Actor (“Little Women,” “Rifkin’s Festival”) and sometime director (“A Faithful Man”) Louis Garrel manages some seriously deft misdirections in his droll, dark comedy “L’Innocent” (“The Innocent”).
It’s a tale of love and grief, guilt and prison and ACTING, all folded into what could morph into a heist picture but is almost certainly destined to be a less serious “caper comedy.”
And before all is said and done and the last twist has registered, “L’Innocent” is guilty of unleashing a few serious LOLs.
The misdirections begin with the opening shot. A tough guy (Roschdy Zem) is hissing some hard truths at another goon.
“If you kill only one man, you will break even with death,” he says (in French with English subtitles). “Kill two men, you beat the odds!”
Damn. This dude’s serious. And it turns out he’s in prison, so sure, we buy it.
But the setting? It’s a prison acting class, which older actress Sylvie (Anouk Grinberg) fusses over. That “actor,” Michel? Him she gushes over.
Her son Abel (Garrel) simply MUST meet him. Because she’s marrying Michel!
Abel’s cynical crack “It’s not a prison, it’s a DATING service!” tells us that this isn’t her first prison romance. Actresses, amIright?
Michel gets out of the joint mere days later, and now sullen Abel, a tour guide for kiddies at the Lyon aquarium, must contend with another of his flighty mom’s impulses. He’s already wearing resting “depressed” face. Now, he’s got her latest problem project to mistrust and not try at all to get along with.
Abel’s depression is anchored in grief. He lost his wife some time earlier. Her best friend Cleménce (Noémie Merlant) works with him as a diver at the aquarium. That’s our second bit of misdirection. The way she teases him, she could be his sister or girlfriend. No, she’s his confidante.
She’s the one who has to hear his suspicions about Michel. Because Abel starts shadowing the ex-con. And he’s bad at it. Michel seems amused by the clutzy Clouseau on his heels.
But just as we get used to the idea that Michel’s disarming charm might win the stepson over, Abel finds a pistol in Michel’s French hoodlum’s leather sportcoat. A-HAH! So he IS up to no good!
Or is he? Remember that “performance” in the opening scene? I mean, this “caper” business could go either way.
Garrel, co-writing the script with Tanguy Viel and Naïla Guiguet, conjures up a comically over-detailed heist that is destined to ensnare the mistrusting Abel, and even Cleménce.
Every scene seems to offer a fresh version of a “rehearsal,” an “improvisation” lesson, a cunning plan conceived by criminals who are, we know, never the masterminds the movies make them out to be.
We’re encouraged to be wary, maybe raise an eyebrow over what we see or think we’re seeing.
Garrel is a poker-faced stoic in all of the roles I’ve seen him in, so he’s the straight man to giddy Grinberg as his unsuspecting, mercurial mom and Merlant’s wild-child down for ANYthing friend and confessor.
As a director Garrel is so good at wrong-footing the viewer that the “L’Innocent” almost trips over itself. How do we categorize such a film? What are we to make of this?

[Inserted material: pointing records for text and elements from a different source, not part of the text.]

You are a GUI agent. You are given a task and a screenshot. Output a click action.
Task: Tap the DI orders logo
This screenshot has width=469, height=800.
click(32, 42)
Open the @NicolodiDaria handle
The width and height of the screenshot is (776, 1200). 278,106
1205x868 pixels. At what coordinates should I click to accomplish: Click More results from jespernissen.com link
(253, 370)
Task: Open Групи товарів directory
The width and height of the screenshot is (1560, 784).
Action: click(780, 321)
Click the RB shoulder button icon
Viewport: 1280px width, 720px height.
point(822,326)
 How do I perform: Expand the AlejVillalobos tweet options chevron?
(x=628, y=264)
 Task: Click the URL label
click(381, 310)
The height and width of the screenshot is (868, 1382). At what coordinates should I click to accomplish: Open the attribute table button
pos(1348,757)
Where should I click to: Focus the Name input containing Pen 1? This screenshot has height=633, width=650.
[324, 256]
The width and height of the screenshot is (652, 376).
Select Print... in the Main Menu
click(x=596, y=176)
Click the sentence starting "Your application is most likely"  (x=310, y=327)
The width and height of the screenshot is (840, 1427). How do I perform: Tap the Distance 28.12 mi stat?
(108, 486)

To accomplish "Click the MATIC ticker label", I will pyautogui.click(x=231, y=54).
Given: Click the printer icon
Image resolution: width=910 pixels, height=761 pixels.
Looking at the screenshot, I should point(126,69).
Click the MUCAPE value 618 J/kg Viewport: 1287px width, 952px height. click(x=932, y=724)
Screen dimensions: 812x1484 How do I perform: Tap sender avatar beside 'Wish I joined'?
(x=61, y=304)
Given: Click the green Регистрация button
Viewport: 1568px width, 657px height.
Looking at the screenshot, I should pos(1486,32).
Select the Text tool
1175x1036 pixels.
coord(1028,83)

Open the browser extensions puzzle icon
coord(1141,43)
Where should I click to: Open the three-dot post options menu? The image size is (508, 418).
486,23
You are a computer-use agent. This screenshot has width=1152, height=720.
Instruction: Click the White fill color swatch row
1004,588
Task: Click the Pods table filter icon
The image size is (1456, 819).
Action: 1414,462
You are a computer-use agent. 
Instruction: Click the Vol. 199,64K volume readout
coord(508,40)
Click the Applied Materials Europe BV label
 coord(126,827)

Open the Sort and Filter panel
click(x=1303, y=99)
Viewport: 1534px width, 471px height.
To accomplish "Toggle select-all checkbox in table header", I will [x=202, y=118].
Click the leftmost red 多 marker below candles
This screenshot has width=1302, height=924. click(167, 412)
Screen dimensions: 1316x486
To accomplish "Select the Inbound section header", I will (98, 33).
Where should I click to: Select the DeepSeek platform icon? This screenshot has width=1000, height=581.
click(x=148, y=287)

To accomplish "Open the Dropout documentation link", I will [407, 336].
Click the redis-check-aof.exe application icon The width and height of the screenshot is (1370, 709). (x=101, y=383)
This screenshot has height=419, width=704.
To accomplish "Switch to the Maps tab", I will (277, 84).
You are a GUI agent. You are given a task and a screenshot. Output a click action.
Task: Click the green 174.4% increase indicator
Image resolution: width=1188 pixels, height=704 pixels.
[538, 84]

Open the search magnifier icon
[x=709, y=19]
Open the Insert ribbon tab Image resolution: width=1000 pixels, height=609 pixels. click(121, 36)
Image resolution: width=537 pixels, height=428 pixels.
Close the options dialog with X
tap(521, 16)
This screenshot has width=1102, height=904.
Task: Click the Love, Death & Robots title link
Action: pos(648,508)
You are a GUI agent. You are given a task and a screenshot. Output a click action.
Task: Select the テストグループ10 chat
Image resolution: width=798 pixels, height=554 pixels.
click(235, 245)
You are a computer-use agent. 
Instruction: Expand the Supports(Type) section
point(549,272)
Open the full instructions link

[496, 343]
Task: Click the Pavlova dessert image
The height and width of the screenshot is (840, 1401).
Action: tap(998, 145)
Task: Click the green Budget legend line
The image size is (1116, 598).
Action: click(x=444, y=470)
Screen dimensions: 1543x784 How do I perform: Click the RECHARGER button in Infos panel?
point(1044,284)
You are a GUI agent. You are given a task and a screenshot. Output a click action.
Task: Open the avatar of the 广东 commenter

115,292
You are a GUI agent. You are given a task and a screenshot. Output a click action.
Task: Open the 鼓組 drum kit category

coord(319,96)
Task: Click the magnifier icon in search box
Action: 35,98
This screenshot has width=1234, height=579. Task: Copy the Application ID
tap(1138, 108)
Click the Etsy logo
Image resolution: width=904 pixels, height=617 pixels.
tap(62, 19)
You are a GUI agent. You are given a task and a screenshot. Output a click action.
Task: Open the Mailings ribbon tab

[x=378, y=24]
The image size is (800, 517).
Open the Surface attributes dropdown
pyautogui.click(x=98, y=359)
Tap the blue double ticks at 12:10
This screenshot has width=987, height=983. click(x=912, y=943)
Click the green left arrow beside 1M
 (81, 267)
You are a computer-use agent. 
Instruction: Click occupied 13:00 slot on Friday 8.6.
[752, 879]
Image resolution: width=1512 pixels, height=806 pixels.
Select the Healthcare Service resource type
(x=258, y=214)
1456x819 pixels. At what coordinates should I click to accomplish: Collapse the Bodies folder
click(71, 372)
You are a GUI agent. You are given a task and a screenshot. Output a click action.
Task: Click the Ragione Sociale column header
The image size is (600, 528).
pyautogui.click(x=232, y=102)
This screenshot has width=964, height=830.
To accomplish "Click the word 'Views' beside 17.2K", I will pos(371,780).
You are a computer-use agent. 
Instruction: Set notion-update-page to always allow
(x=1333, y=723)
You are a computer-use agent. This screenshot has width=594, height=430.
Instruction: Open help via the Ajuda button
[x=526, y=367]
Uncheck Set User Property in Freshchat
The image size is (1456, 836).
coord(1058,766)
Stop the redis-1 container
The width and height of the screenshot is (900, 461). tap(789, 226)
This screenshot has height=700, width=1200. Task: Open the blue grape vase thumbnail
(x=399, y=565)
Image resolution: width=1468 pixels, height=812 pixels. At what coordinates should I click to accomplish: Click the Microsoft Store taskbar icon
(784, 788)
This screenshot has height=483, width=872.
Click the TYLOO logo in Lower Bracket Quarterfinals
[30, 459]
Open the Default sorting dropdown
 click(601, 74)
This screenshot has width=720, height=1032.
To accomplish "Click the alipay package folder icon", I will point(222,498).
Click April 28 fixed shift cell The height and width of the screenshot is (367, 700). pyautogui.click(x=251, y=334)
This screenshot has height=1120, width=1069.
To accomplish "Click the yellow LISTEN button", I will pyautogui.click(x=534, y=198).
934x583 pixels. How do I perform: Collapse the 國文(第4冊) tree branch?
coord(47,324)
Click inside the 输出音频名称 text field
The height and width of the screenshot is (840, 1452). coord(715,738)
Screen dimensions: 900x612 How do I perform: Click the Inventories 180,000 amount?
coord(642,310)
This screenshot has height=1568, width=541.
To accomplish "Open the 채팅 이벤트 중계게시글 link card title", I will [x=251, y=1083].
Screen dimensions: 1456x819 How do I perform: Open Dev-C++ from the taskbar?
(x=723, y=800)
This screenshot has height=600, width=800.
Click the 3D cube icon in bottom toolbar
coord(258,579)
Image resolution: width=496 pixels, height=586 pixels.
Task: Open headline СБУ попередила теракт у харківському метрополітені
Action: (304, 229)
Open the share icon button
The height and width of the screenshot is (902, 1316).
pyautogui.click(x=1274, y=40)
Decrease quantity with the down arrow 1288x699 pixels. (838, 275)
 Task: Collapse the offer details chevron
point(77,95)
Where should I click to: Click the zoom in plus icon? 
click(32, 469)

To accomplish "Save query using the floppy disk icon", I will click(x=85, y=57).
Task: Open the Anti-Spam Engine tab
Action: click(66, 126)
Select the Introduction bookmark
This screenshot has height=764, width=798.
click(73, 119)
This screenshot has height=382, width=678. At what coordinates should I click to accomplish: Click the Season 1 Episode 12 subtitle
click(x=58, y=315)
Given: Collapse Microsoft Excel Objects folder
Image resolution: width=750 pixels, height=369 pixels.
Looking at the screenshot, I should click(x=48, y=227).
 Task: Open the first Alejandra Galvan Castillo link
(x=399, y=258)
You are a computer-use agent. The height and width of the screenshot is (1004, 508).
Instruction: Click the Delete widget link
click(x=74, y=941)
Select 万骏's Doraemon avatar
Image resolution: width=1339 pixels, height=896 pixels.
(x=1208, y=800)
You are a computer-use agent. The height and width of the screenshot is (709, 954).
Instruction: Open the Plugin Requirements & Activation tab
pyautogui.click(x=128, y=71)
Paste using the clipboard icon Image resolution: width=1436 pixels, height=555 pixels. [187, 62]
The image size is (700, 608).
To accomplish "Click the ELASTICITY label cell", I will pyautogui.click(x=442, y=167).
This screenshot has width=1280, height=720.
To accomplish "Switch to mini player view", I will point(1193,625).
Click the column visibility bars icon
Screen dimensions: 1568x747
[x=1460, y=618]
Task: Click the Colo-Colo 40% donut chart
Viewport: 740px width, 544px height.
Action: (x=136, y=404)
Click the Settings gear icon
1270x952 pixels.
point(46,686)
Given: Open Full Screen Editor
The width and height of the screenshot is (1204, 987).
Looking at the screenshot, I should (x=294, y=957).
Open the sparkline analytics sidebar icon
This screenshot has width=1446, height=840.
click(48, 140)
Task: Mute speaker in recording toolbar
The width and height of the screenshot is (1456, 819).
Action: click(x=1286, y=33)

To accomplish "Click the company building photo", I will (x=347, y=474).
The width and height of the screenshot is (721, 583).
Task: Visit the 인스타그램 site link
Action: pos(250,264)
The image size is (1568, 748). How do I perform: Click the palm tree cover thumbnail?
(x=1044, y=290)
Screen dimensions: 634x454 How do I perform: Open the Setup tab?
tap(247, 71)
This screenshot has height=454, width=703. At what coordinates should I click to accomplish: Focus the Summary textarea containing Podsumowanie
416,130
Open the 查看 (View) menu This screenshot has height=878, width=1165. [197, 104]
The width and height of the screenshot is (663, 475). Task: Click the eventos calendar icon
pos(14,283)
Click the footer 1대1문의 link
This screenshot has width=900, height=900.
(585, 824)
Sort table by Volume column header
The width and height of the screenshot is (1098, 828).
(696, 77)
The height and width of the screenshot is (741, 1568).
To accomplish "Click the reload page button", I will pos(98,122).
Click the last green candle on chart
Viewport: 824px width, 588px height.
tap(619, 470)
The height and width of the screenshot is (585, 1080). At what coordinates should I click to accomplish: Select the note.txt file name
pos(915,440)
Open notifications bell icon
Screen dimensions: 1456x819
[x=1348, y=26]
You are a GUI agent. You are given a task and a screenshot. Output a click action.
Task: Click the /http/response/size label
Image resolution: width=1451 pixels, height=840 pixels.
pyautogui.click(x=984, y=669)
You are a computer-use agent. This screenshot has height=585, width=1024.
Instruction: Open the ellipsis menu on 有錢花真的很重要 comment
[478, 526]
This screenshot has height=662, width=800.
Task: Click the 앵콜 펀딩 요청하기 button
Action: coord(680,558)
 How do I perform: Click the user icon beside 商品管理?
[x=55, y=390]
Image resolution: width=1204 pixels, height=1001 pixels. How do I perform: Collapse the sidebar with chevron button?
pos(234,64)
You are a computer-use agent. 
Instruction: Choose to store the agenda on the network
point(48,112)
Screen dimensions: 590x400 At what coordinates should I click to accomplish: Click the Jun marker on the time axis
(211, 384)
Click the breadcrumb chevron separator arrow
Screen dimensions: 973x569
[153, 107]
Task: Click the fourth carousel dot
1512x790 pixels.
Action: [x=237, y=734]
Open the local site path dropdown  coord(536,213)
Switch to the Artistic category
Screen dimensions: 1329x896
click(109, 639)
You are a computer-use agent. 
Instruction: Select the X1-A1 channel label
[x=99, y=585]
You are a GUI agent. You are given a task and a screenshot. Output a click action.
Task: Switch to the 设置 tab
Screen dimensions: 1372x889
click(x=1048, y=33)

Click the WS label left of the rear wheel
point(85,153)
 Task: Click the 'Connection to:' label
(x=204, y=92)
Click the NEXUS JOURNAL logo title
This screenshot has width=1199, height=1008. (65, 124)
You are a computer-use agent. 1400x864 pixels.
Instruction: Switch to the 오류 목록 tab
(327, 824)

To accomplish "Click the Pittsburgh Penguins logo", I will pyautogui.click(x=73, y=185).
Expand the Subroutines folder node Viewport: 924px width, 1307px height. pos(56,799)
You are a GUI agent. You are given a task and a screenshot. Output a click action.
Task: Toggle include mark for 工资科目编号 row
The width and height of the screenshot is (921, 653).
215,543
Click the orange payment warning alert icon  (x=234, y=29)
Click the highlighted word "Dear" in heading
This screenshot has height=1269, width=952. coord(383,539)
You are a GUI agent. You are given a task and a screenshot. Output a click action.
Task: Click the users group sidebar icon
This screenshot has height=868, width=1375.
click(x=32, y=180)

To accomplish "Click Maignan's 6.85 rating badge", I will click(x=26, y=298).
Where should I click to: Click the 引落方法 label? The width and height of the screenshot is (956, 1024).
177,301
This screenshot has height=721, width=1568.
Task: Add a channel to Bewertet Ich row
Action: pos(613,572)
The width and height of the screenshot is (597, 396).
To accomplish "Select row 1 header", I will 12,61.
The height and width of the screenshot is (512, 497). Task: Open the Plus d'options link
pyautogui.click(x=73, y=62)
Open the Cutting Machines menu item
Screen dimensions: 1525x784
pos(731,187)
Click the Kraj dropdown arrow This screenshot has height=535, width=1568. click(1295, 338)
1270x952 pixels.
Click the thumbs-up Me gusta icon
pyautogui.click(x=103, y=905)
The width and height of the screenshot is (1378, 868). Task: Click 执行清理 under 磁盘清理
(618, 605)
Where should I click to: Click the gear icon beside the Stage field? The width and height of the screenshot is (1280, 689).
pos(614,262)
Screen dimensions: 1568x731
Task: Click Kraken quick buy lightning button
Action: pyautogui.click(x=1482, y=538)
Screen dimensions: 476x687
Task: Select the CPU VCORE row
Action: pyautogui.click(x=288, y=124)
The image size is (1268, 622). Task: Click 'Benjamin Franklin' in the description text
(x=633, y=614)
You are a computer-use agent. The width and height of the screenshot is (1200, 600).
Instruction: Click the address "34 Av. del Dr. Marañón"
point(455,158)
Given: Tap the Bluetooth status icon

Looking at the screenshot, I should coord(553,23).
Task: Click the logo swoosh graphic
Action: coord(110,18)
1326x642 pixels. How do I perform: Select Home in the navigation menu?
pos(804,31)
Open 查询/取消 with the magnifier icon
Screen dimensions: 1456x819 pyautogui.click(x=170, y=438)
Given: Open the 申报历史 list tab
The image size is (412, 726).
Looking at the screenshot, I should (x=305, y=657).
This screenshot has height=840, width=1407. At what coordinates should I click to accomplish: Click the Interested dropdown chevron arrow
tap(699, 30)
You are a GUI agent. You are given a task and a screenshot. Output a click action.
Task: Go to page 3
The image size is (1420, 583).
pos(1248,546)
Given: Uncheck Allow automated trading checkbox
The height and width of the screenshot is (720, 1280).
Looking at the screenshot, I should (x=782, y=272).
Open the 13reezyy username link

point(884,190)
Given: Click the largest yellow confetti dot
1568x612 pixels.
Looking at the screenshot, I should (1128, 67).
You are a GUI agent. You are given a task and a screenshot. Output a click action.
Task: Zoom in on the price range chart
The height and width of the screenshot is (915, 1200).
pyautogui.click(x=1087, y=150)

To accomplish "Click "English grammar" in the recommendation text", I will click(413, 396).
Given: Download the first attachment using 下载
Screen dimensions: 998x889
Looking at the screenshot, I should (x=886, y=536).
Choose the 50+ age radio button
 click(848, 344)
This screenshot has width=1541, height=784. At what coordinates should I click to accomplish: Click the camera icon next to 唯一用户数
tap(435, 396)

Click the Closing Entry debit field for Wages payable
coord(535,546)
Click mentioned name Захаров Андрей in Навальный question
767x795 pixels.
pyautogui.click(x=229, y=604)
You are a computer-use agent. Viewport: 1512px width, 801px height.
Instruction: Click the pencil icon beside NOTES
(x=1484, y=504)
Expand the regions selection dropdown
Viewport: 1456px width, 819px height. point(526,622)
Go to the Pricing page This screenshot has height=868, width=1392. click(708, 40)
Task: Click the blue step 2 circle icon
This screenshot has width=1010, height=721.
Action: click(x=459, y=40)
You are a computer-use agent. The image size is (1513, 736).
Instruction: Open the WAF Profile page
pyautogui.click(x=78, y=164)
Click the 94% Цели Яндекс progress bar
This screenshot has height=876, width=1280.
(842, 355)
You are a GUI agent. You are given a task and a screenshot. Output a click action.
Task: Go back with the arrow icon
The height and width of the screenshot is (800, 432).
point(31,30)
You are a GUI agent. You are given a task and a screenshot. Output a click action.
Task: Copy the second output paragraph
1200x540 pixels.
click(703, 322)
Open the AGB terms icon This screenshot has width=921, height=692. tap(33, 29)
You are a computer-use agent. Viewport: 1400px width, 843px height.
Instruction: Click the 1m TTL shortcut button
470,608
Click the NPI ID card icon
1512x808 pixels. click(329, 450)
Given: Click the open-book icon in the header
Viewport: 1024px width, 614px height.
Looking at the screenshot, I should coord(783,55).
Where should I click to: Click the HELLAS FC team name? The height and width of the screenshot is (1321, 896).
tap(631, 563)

Fair warning. Expect to be surprised and expect the surprises to tickle and delight. The dry, uncertain first two acts are but a set up for a fun, goofy and wholly plausible finale.
Because in the end, who is wholly “innocent” in this life? All we can say for sure is who is guilty of delivering giddy giggles in this tasty Gallic delight. And that would be “this entire cast.
Rating: unrated, violence, sexual situations, profanity
Cast: Louis Garrel, Noémie Merlant, Anouk Grinberg and Roschdy Zem
Credits: Directed by Louis Garrel, scripted by Louis Garrel, Tanguy Viel and Naïla Guiguet. A Janus release on Criterian Streaming.